Can you transcribe every one of the rows below word for word, leaving the pictures out?

* start Input for this task *

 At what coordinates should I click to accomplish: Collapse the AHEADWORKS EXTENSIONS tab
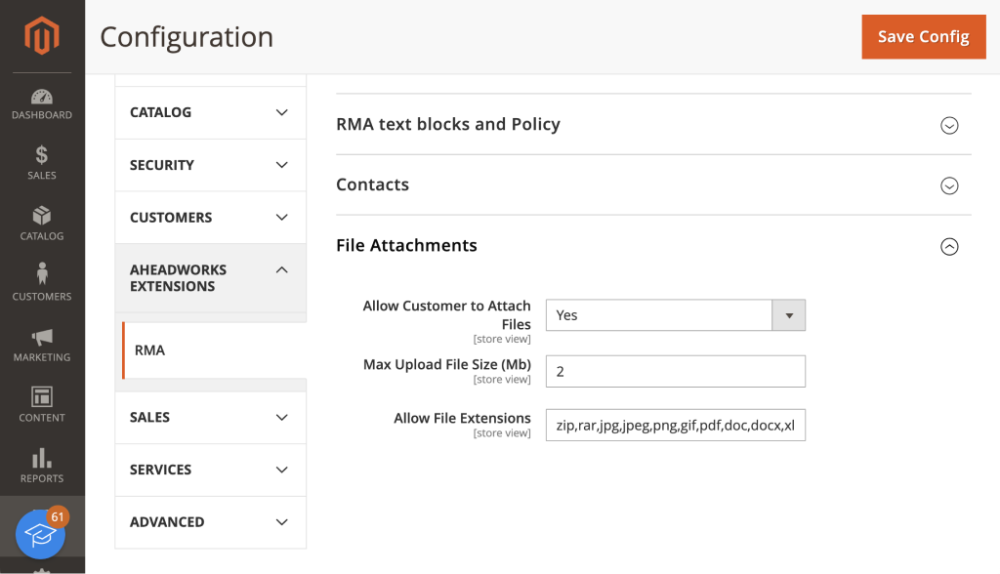[x=210, y=278]
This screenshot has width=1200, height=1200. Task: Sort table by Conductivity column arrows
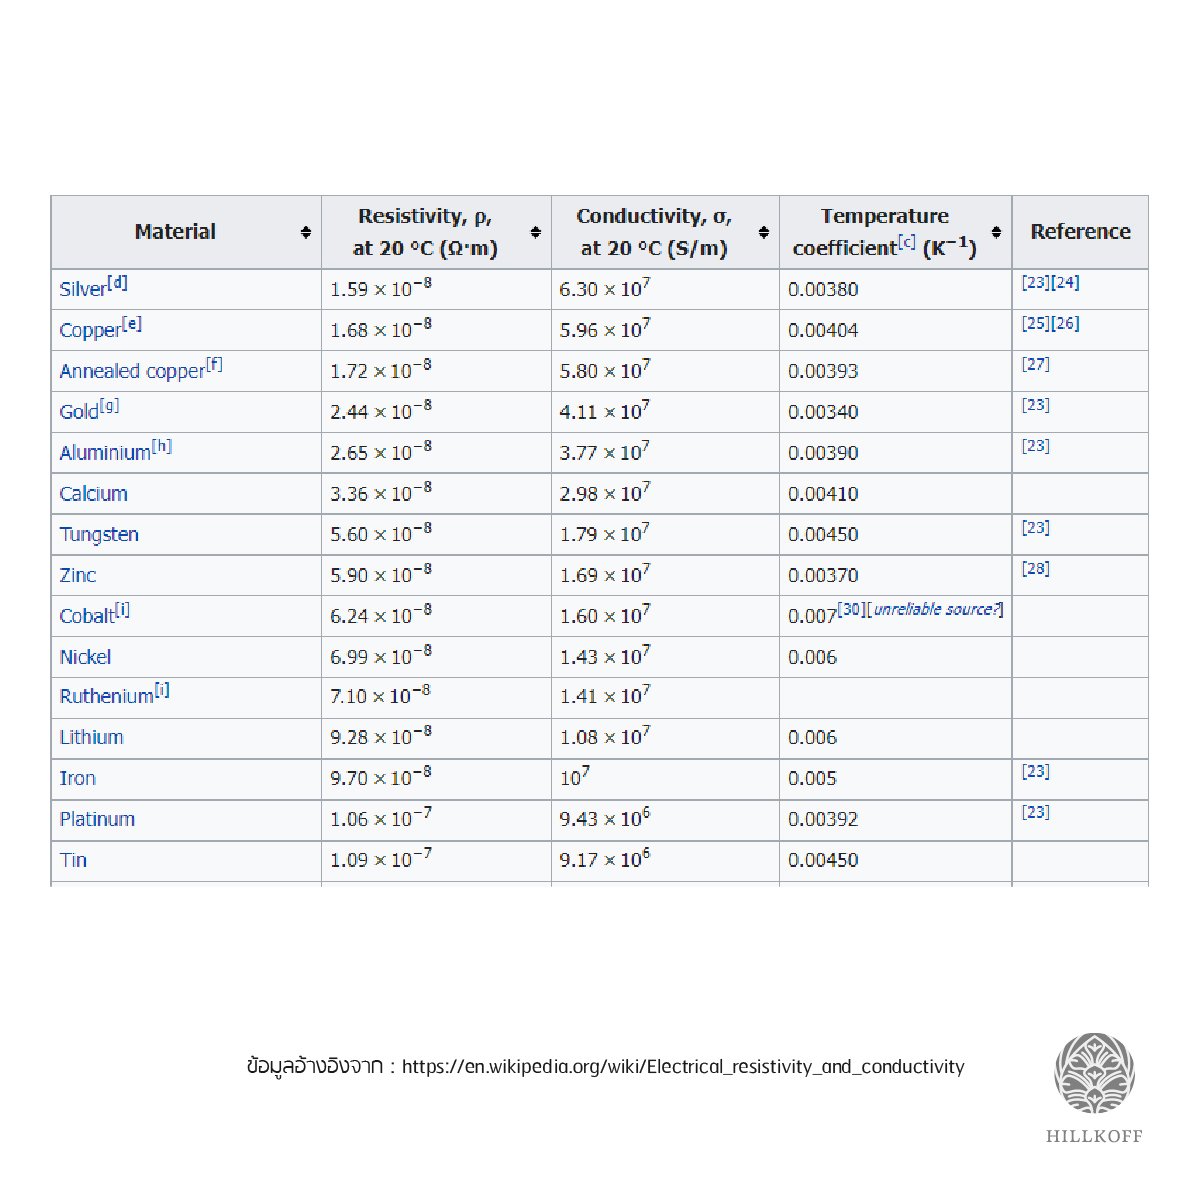[x=763, y=232]
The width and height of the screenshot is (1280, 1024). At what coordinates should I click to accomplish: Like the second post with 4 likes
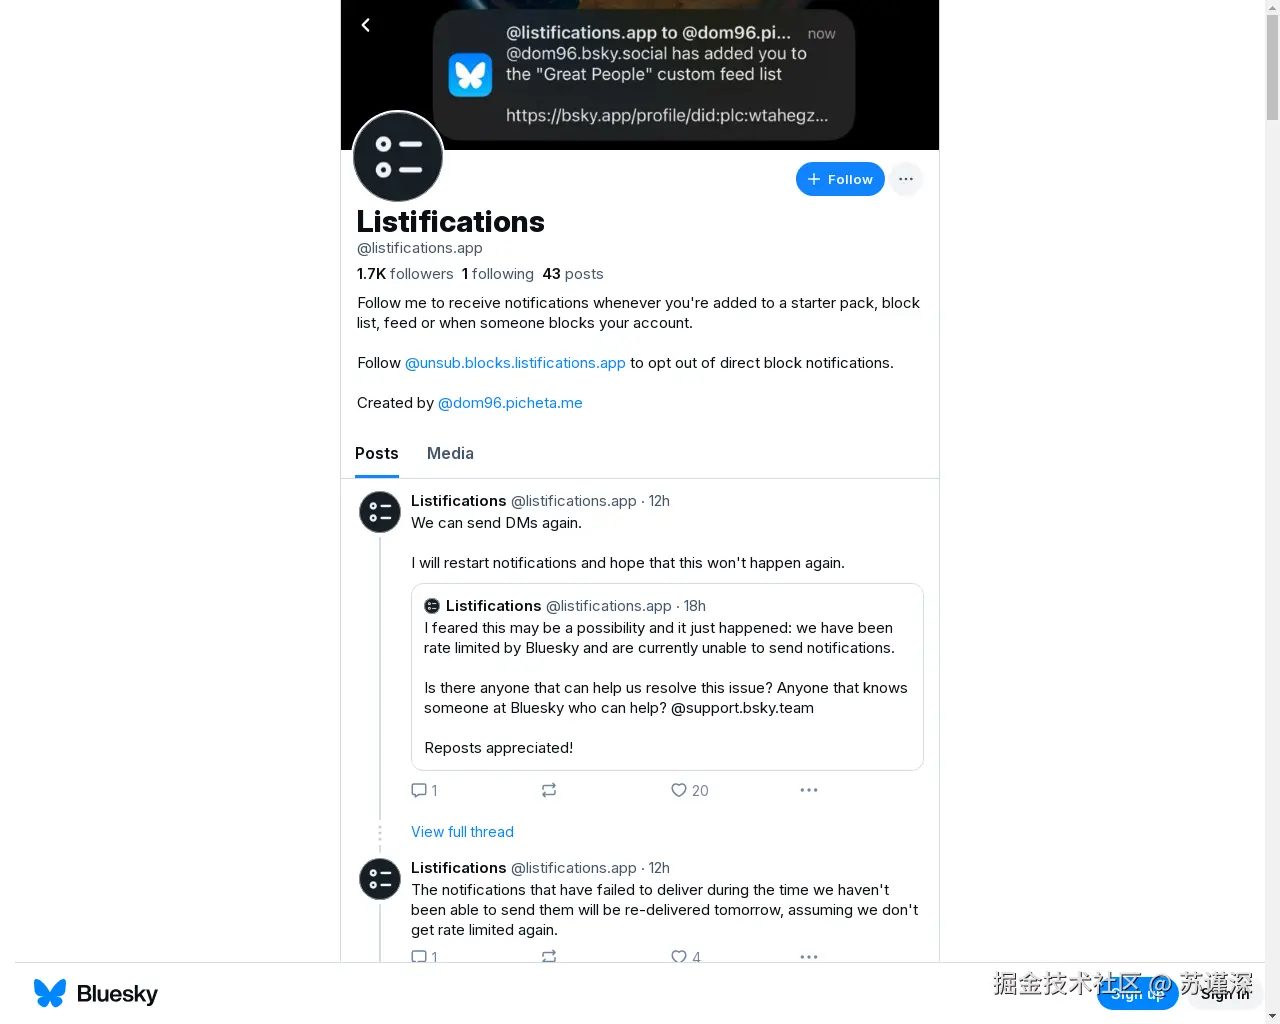[679, 956]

* end Input for this task *

▶ **Full solution**:
 At what coordinates should I click to accomplish: Collapse the AHEADWORKS EXTENSIONS tab
[x=210, y=278]
This screenshot has width=1200, height=1200. Task: Sort table by Conductivity column arrows
[x=763, y=232]
The width and height of the screenshot is (1280, 1024). At what coordinates should I click to accomplish: Like the second post with 4 likes
[679, 956]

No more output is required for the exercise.